The division by zero has a long and mysterious story over the world (see, for example, google site with division by zero) with its physical viewpoints since the document of zero in India on AD 628, however,
Sin-Ei, Takahasi (\cite{taka}) (see also \cite{kmsy}) established a simple and decisive interpretation (1.2) by analyzing some full extensions of fractions and by showing the complete characterization for the property (1.2). His result will show that our mathematics says that the result (1.2) should be accepted as a natural one:
\bigskip
{\bf Proposition. }{\it Let F be a function from ${\bf C }\times {\bf C }$ to ${\bf C }$ such that
$$
F (b, a)F (c, d)= F (bc, ad)
$$
for all
$$
a, b, c, d \in {\bf C }
$$
and
$$
F (b, a) = \frac {b}{a }, \quad a, b \in {\bf C }, a \ne 0.
$$
Then, we obtain, for any $b \in {\bf C } $
$$
F (b, 0) = 0.
$$}
\medskip
Furthermore, note that Hiroshi Michiwaki gave the important interpretation of the division by zero $z/0=0$ by the intuitive meaning of the division, independently of the concept of the product (see \cite{ann}).

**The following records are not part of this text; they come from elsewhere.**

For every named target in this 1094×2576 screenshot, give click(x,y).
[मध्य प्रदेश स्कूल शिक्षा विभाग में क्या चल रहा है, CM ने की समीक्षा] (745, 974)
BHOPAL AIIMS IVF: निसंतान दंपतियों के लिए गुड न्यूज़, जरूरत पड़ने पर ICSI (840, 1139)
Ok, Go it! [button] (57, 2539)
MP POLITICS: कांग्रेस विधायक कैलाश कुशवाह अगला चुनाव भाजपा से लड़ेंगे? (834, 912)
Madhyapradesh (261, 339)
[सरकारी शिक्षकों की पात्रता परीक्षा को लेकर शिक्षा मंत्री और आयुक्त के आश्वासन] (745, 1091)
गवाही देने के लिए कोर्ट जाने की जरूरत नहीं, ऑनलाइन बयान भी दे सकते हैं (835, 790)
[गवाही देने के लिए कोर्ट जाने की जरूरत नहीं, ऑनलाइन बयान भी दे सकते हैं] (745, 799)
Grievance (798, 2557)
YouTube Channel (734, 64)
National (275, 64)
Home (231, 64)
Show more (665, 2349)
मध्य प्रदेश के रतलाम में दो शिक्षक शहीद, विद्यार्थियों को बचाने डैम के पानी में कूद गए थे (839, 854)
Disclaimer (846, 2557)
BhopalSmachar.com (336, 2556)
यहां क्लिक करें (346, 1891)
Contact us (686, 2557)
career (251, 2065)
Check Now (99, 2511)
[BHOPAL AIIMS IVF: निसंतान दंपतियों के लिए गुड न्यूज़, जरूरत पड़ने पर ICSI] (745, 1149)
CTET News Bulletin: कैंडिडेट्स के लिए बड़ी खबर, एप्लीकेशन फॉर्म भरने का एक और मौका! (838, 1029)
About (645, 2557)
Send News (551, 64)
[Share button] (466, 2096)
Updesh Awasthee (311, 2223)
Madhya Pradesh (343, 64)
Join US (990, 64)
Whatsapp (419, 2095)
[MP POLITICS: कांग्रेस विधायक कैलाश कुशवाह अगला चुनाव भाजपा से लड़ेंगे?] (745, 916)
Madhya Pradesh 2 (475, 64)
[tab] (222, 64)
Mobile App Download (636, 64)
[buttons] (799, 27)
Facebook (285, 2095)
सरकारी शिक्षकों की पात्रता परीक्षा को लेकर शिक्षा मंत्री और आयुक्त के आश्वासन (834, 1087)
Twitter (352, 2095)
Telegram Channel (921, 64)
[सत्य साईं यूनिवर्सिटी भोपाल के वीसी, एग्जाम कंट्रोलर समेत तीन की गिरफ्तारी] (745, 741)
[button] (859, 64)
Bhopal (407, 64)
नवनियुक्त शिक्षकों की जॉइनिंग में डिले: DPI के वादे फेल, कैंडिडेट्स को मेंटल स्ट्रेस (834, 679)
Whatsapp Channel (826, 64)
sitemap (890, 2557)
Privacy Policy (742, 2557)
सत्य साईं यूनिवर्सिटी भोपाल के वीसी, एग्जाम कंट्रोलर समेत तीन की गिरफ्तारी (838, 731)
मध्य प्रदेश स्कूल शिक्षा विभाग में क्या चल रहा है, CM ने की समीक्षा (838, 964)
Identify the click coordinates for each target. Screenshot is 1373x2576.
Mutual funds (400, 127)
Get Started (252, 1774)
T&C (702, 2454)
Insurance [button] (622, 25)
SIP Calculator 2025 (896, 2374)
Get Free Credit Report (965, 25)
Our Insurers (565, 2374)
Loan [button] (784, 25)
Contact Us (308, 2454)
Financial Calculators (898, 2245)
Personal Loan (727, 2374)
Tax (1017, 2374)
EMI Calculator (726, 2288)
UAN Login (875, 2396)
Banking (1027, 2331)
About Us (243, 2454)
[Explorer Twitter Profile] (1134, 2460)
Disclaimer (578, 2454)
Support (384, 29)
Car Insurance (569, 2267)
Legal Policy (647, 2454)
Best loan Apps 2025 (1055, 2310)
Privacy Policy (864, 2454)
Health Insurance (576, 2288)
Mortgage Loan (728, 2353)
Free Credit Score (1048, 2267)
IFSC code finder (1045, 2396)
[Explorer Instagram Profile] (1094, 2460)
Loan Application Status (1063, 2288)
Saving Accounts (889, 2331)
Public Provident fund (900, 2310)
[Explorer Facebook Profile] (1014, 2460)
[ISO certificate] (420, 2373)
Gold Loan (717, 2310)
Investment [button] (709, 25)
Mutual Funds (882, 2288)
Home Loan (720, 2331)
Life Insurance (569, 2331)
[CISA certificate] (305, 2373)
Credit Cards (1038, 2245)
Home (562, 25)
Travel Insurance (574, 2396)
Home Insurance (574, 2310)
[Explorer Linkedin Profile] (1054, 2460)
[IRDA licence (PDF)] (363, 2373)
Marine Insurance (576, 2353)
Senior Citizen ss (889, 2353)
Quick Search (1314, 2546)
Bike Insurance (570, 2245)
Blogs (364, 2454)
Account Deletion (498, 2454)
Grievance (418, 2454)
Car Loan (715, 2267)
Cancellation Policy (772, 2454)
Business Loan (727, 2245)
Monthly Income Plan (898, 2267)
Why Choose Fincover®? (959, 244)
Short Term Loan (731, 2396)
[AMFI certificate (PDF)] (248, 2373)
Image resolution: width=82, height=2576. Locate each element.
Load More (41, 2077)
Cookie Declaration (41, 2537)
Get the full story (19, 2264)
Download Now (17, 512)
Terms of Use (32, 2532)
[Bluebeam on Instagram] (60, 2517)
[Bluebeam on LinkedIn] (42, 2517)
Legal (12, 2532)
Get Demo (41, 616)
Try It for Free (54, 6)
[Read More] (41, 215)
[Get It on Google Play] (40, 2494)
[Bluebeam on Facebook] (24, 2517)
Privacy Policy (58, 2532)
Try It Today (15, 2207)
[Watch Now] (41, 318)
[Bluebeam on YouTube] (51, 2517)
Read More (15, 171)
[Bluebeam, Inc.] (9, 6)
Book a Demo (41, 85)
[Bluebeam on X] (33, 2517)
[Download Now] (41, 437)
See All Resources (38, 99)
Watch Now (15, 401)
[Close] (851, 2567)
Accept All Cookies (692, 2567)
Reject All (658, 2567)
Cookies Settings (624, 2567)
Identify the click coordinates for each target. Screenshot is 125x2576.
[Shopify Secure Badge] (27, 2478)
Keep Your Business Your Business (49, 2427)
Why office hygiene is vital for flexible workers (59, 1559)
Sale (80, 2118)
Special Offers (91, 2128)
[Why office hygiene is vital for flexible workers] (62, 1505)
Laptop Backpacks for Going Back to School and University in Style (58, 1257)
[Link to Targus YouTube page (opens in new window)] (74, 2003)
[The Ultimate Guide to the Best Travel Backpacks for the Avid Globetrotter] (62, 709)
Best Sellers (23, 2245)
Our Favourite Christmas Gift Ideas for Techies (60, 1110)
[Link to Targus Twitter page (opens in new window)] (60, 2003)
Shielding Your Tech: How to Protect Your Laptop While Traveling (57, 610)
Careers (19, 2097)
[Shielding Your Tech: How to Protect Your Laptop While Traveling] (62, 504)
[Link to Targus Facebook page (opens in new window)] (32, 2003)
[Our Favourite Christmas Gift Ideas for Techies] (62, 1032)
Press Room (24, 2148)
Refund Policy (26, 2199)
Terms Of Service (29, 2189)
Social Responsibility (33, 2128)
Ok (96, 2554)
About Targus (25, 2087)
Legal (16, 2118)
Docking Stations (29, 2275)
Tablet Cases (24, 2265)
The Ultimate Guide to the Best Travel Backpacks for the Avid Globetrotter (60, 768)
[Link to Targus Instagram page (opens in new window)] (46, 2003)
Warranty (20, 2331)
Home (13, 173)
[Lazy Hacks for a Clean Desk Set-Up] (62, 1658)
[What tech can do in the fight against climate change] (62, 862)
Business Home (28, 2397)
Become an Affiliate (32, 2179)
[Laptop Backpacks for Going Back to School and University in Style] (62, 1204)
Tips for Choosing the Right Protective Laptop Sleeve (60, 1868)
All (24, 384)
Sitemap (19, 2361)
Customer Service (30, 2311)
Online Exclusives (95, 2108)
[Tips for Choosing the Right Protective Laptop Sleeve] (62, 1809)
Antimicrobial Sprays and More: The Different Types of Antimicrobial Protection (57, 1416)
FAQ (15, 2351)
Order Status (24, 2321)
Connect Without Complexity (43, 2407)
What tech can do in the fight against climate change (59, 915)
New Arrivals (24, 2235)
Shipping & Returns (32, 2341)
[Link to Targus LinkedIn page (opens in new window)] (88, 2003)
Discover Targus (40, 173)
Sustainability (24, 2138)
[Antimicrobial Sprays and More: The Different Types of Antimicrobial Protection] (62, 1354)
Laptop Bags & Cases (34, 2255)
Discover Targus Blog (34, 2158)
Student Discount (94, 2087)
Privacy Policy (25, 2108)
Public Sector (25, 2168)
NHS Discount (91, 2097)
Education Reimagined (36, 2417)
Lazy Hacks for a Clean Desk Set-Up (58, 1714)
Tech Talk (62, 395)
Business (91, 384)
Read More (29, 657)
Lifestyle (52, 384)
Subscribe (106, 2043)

We shall state the importance of the division by zero $z/0=0$.
\bigskip
\section{}
On AD 628, the zero was appeared in India, and the zero division $z/0=0$ was discovered on Feburary 2, 2014, definitely with the clear definition and motievation. The uniquess and the natural interpretation were given in \cite{taka, ttk,kmsy} and \cite{ann}, respectively. Several physical interpretations of the division by zero were given in \cite{kmsy}.
\bigskip
\section{}
By the introduction of the division by zero $z/0=0$, four arithmetic operations; that is,
addition, subtraction, multiplication, and division are always possible; note that for division, we were not able to divide by zero. There was one exceptional case for the division by zero.
\section{}
For the Euclidean (B.C. 3 Centuary ) geometry, two non-Euclidean geometries were appered about 2 hundred years ago, and in particular, in the elliptic type non-Euclidean geometry, the point at infinity was introduced by the stereoprojection of the Euclidean plane to the sphere and the concept is a standard one in complex analysis around over one hundered years. And then we have considered as $1/0= \infty$ (\cite{ahlfors}). However, surprisingly enough, the division by zero means that $1/0=0$.
\section{}
We shall recall the fundamental law by Newton:
\begin{equation}
F = G\frac{m_1 m_2}{r^2}
\end{equation}
for two masses $m_1, m_2$ with a distance $r$ and a constant $G$. Of course,
\begin{equation}
\lim_{r \to +0} F =\infty,
\end{equation}
however, we obtain the important interpretation:
\begin{equation}
F = 0 = G \frac{m_1 m_2}{0}.
\end{equation}
Of course, here, we can consider the above interpretation for the mathematical formula (4.1) as the new interpretation (4.3). We can find many physical formulas with the division by zero.
\section{}
In complex analysis, linear fractional functions
$$
W = \frac{az + b}{cz + d}, \quad ad -bc \ne 0,
$$
map the extended complex plane onto the extended complex plane containing the point at infinity, one to one, conformally, beautifully. This beautiful property is changed as the beautiful formula that linear fractional functions map the whole complex plane onto the whole complex plane, one to one, however, at one point of the singular point, the linear fractional functions have strong discontinuity.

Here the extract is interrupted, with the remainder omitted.